How did one of the world’s largest companies go caput in a matter of weeks? Before the house of cards came tumbling down, did no one ask Why?
Last week I watched a fantastic film called Enron: the smartest guy in the room (sign in on Vimeo to watch for free).
It’s about one of the largest and most complex accounting scandals of all time, the story of how Enron Corporation – the US-based energy, commodities, and services company – tricked its investors, and the world, into thinking it was doing much better than it actually was.
Enron seemed to be going, in today’s parlance, ‘to the moon’. At their peak in mid-2001, Enron’s shares traded at $90.75. As the doors started to fall off their value plummeted, eventually falling to an all-time low of $0.26 shortly before Enron declared bankruptcy on 2 December 2001. Billions of dollars worth of value were wiped off pension funds. Many people lost their jobs, both at Enron and companies it had worked with; Arthur Andersen, one of the Big Five accounting firms, was torpedoed along with it. All of this was, in the context of what had previously been one of the most profitable companies in the world, quite unthinkable.
There are so many interesting and downright astounding things about Enron brought to light by Bethany McLean and Peter Elkind’s book and, later, film The Smartest Guy in the Room. I’ll highlight a couple and let you go off and read/watch for the rest.
One is the concerted use of Mark-To-Market accounting, which Enron was given approval for from the U.S. Securities and Exchange Commission (SEC) in 1992. Mark-To-Market accounting allows a company to record assets on its balance sheet at fair market value (ie what they should be worth) rather than their book value (ie what they’re actually worth). More particularly, using Mark-To-Market companies can report the money which they project they’ll make as actual profits without needing to provide the real numbers until later.
Enron and its employees were therefore incentivised to make it seem as though the company was doing really really well, as this would push the share price up (and up and up). This was particularly so as many of the top executives were remunerated in part with share options, so increased in the value of Enron’s shares directly added to their wealth.

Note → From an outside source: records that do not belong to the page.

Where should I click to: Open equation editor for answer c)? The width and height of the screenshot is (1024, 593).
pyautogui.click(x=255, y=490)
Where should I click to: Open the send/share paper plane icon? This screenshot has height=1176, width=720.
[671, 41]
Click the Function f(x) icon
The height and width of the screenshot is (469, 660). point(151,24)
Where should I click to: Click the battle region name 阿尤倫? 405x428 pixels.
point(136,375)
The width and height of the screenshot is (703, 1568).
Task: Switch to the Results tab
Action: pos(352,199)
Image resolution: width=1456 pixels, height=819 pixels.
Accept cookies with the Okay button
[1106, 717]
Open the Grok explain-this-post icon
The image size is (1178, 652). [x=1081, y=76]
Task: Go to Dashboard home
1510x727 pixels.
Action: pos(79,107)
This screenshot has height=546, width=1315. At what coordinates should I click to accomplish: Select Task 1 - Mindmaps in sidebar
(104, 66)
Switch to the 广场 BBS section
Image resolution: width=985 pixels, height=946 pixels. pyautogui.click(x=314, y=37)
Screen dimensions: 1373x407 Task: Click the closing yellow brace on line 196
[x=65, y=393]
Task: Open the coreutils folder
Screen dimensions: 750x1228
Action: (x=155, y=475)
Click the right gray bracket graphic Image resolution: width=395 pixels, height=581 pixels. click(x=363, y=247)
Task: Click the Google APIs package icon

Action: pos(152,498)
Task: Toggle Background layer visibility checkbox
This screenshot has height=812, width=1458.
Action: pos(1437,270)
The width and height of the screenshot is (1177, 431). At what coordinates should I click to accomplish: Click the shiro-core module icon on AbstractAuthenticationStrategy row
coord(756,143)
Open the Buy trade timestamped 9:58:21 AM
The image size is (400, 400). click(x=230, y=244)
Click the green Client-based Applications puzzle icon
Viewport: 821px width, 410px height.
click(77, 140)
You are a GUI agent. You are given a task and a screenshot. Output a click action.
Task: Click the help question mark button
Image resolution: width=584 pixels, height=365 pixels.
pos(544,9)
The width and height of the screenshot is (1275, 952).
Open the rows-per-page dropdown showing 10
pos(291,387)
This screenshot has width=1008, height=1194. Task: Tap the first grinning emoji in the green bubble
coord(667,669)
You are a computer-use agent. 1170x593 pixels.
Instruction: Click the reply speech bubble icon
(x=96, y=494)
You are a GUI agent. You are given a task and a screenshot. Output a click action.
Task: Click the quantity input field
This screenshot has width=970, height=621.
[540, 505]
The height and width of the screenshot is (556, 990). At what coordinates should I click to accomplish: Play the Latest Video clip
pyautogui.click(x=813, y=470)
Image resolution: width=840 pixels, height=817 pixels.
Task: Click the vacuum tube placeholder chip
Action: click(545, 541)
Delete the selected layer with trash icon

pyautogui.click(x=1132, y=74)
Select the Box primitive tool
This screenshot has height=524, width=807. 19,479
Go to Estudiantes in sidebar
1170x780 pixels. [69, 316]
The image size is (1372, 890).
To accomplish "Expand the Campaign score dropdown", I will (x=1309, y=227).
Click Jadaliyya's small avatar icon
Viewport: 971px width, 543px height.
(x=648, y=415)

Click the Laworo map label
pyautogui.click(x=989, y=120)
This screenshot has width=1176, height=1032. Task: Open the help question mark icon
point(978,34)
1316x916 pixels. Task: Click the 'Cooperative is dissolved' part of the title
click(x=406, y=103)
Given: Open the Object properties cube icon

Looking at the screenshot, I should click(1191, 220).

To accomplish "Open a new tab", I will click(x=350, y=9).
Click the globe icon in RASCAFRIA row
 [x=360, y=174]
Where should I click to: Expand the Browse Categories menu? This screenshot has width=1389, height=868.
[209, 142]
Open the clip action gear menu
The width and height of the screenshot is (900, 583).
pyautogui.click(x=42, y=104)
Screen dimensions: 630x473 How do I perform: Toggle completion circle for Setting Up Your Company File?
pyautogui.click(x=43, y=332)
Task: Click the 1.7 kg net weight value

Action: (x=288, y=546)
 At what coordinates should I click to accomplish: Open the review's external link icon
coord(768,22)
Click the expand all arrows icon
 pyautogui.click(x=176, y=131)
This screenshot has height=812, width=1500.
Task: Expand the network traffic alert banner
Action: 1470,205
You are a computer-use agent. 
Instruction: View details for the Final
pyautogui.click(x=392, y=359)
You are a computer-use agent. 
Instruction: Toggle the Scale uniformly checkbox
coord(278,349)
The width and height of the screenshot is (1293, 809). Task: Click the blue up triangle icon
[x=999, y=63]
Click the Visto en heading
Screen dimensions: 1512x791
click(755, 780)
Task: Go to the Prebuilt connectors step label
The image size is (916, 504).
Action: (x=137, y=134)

Enron did suffer losses, but it shifted these into Special Purpose Entities (known as Raptors, read all about them here in this 2006 CPAJ article). It reported the losses in these Raptors (rather than in Enron’s own accounts), using a complex web of derivatives to keep them out of sight of its investors, who remained (at least for a time) unaware of the losses Enron was actually haemorrhaging.
A notable moment in Enron’s story is when it moved into the newly deregulated Californian energy market. California in the early 2000s was meant to be a new kind of energy market, one where free market dynamics would get the best prices and the best service to consumers. Pure, red-blooded capitalism. Enron certainly smelt blood.
Moving quickly Enron swooped in, establishing itself at the centre of a new kind of market which traded energy like any other commodity. With adverts showing it controlling lightning storms and other natural disasters, Enron claimed to “protect revenue against unfavourable weather”.
California soon grew to be one of Enron’s most profitable business centres, but its massive profits were built almost entirely on a variety of unethical (if not actually illegal) strategies. You can read about the main ones here.
One strategy that struck me as downright shocking is ricochet: Enron traders would export power to a nearby state, or elsewhere offshore, then notify one of the Californian factories they had close ties with that there was no demand, telling it to shut down for a few hours. Once the factory went down the baseline demand coupled with the limited supply meant that prices rocketed and the Enron traders could re-import that energy back into California and take home the margin.
The worst of it was that Enron ran this energy market. To participate you had to deal with Enron and its famously savage traders. Millions of lights went out across California, while at the same time Enron’s energy trading desks were raking it in as they manipulated the market.
The story of Enron’s collapse is an incredible lesson in hubris and it’s fascinating how this is revealed in Enron: the smartest guys in the room. Who knows, learning about it might actually make you Ask Why.